A little further down you’ll see we read the file in as a binary and look for the RIFF tag we talked about earlier.

# Read in as a binary
        
        Write-Host "Reading in $($FileName)..."
        $headerBuffer = New-Object byte[] $HEADER_LENGTH
        $stream = [System.IO.File]::OpenRead($FileName)
        if ($stream.Read($headerBuffer, 0, $HEADER_LENGTH) -ne $HEADER_LENGTH) {
            $stream.close()
            throw("File is not long enough to be a WAVE file.")
        }
        
        # Ensure it's wave
        
        $chunkType = $encoder.getString($headerBuffer[0..($HEADER_FIELD_LENGTH - 1)])
        if ($chunkType -eq "RIFF") {
            Write-Host("$($FileName) is a well formatted WAVE file.")
        } else {
            $stream.close()
            throw("The file is not a WAVE file.")
        }

Assuming we’re all good, we shift past the initial header and enter the main loop. This loop is constructed so that we check every chunk in the file until we see the one we want. The location of the cart chunk in a WAVE file is not explicitly defined. You’ll find that playout systems vary between placing it ahead of and after the audio data.

This is one of the reasons skipping through the file rather than reading it in wholesale is a nicer approach.

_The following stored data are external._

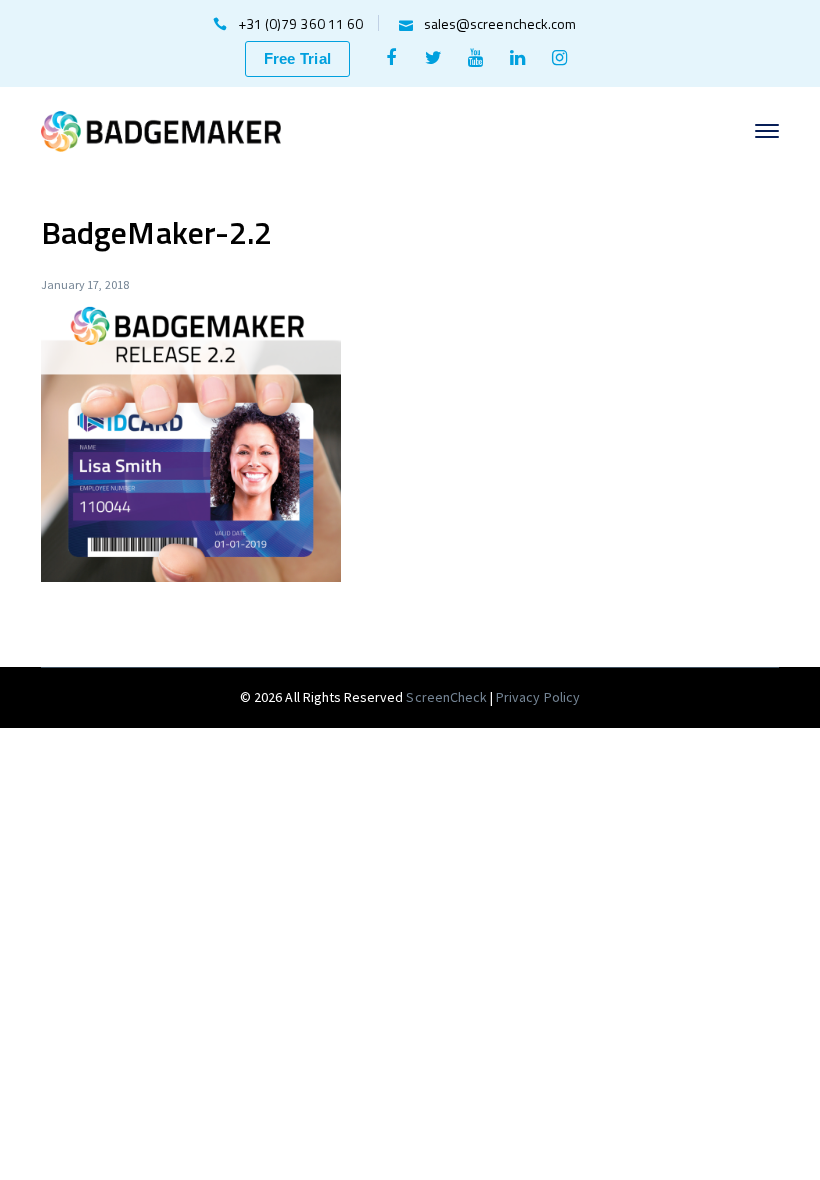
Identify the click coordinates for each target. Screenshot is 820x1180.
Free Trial (298, 58)
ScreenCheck (448, 697)
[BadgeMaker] (161, 129)
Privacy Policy (538, 697)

While we’re on the topic of skipping through the file, we calculate the length of our next skip using the following code:

# Calculate the jump early - we need it in two places
            
            $jumpBytes = $headerBuffer[$HEADER_FIELD_LENGTH..($HEADER_LENGTH - 1)]
            $jump = [bitconverter]::ToInt32($jumpBytes, 0)

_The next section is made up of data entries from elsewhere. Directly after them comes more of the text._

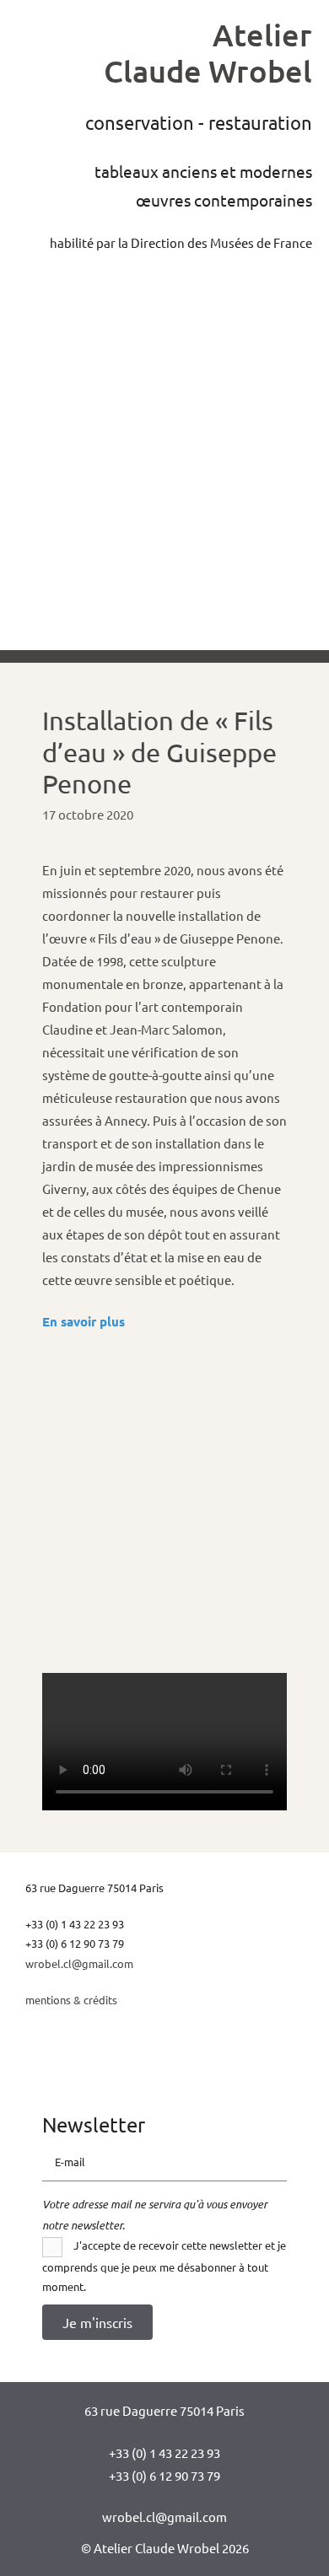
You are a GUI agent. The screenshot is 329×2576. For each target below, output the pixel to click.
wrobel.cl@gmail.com (79, 1963)
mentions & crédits (71, 2000)
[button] (97, 2322)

This basically takes the last four bytes of the header and converts them to an integer number.

Once we find the cart chunk, we can look at extracting the contents. For this we need a bigger buffer.

if ($chunkType -eq "cart") {
            
                # Read in the raw cart chunk
                
                $cartChunkBuffer = New-Object byte[] $jump
                $currentOffset = $currentOffset + $HEADER_LENGTH
                
                $seek = $stream.Seek($currentOffset, [System.IO.SeekOrigin]::Begin)
                if ($stream.Read($cartChunkBuffer, 0, $jump) -ne $jump) {
                    $stream.close()
                    throw "Failed to successfully read the cart chunk."
                }
                
                # Now read in some properties
                
                $cartChunk = New-Object System.Object
                $cartChunk | Add-Member -Type NoteProperty -Name Title -Value $encoder.getString($cartChunkBuffer[4..67]).Trim()
                $cartChunk | Add-Member -Type NoteProperty -Name Artist -Value $encoder.getString($cartChunkBuffer[68..131]).Trim()
                
                # Cleanup
                
                $stream.close()
                return $cartChunk
            
            }

From this bigger buffer we can now read in the cart chunk contents. In this example, we’re only extracting the artist and title which we then present back to the user as an object. It’s here that you’ll want to add any code of processing further fields.

And that’s all you need to read cart chunk in PowerShell. Turns out it’s much simpler than I thought it would be.